Give the total number of lines in the data below that include "agent", and nothing else.

[Pixel coordinate grounding data]
■ ■ ■ ■ ■

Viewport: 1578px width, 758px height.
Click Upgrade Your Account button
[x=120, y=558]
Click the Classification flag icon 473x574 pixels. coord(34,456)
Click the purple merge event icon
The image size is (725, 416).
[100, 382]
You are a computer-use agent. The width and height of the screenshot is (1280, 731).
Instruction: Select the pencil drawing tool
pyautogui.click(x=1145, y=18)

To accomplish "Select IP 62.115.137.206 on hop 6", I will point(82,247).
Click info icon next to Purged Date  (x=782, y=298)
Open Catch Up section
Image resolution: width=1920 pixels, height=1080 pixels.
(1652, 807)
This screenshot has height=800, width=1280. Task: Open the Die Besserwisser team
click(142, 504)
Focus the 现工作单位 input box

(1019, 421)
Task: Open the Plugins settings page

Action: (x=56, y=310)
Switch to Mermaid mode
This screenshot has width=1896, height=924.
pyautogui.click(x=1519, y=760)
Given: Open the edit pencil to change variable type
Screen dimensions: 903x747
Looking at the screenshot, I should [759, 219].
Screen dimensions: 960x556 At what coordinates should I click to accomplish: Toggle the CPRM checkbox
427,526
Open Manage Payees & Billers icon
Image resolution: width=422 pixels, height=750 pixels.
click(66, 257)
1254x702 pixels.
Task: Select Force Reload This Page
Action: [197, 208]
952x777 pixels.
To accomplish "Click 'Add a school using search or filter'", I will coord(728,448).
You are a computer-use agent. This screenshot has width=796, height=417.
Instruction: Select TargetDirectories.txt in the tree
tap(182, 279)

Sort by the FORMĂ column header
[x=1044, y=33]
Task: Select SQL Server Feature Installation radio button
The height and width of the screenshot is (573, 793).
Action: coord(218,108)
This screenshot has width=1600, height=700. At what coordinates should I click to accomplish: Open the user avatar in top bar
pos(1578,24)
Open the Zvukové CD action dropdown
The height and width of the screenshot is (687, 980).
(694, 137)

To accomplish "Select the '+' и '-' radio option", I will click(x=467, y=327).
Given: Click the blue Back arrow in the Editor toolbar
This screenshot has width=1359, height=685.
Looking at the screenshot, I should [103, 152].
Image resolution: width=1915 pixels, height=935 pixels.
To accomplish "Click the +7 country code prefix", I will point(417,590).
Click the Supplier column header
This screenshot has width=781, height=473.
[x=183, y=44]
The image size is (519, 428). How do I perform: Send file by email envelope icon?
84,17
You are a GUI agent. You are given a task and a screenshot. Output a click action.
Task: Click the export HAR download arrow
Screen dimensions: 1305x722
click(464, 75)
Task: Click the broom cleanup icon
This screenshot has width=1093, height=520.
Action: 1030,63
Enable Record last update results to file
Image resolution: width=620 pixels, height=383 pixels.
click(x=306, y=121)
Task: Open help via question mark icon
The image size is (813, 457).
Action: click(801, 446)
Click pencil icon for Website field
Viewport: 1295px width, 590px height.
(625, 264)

■ ■ ■ ■ ■

§ Answer to the exercise:
3